TASK. Read the data, and whenever a line holds the word "heading", report that line.
TASK DATA Start Marker
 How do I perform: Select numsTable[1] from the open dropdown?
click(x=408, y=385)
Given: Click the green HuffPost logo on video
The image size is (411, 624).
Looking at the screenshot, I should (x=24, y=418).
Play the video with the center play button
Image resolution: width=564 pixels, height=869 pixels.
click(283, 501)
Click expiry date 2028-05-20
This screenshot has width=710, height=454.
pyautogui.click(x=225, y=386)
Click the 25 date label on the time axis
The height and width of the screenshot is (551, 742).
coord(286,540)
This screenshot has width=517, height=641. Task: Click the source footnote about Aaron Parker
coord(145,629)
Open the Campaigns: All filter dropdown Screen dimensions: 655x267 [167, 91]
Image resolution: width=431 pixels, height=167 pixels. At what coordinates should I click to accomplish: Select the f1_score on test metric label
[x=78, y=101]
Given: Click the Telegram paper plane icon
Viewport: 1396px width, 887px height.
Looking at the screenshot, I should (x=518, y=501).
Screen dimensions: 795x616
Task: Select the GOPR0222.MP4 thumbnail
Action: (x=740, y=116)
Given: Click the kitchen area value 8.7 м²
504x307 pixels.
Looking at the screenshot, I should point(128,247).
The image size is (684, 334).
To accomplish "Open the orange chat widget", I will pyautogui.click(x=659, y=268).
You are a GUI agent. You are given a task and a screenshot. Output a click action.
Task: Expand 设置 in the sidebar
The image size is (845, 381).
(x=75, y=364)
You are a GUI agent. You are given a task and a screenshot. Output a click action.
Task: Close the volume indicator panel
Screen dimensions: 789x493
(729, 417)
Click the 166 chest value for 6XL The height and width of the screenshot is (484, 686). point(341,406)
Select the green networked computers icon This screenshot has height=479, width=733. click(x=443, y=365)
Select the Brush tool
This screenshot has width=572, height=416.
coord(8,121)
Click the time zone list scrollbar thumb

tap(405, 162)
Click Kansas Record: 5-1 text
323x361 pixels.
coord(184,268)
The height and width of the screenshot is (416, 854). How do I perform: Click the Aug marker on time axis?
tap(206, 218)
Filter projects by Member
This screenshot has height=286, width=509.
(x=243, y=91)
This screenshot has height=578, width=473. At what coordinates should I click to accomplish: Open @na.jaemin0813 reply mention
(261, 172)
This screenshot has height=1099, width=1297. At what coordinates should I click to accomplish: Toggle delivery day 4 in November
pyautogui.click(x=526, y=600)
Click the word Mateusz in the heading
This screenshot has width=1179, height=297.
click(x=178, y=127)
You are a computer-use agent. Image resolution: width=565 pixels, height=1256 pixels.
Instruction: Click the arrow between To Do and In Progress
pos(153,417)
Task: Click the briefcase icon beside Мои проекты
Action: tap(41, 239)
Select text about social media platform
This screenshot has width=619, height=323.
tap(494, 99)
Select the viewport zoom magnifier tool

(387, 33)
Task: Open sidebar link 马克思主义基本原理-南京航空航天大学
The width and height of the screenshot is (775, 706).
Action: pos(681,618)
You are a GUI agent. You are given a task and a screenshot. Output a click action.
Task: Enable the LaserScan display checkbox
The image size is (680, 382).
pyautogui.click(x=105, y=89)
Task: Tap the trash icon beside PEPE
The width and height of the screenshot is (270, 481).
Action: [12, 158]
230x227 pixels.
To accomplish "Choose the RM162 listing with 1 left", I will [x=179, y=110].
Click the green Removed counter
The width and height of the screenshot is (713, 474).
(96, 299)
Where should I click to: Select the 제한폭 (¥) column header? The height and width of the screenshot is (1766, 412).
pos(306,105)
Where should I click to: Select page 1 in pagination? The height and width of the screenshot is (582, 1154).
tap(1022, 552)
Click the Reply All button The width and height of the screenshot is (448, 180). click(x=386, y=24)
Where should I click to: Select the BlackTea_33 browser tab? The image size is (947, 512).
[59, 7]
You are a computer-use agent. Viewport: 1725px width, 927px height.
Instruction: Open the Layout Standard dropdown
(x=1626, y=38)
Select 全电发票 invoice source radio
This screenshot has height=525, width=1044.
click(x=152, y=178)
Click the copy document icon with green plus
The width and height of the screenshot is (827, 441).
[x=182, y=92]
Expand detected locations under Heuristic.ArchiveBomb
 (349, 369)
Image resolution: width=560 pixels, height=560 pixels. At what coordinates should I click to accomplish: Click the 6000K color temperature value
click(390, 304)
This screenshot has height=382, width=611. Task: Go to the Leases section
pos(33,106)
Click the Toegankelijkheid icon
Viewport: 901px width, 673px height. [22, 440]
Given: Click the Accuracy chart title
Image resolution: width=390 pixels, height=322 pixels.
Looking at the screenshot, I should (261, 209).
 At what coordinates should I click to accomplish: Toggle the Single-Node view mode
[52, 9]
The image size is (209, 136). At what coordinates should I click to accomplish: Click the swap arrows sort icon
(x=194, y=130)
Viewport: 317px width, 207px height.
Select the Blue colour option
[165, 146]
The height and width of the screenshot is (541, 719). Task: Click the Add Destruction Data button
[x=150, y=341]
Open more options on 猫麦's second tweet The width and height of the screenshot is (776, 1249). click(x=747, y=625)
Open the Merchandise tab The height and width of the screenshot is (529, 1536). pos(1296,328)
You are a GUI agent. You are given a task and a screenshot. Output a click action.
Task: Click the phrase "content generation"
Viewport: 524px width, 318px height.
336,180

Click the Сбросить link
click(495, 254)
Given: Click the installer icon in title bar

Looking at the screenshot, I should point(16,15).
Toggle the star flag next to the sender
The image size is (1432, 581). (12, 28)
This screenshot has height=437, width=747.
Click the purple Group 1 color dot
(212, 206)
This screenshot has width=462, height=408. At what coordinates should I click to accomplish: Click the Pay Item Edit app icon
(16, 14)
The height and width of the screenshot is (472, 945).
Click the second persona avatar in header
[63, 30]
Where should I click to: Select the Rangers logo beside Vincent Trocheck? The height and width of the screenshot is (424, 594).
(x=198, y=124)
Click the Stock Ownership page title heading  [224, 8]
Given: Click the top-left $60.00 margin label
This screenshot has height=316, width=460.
TASK DATA End Marker
TASK ANSWER.
Click the word Mateusz in the heading
Click the Stock Ownership page title heading  [224, 8]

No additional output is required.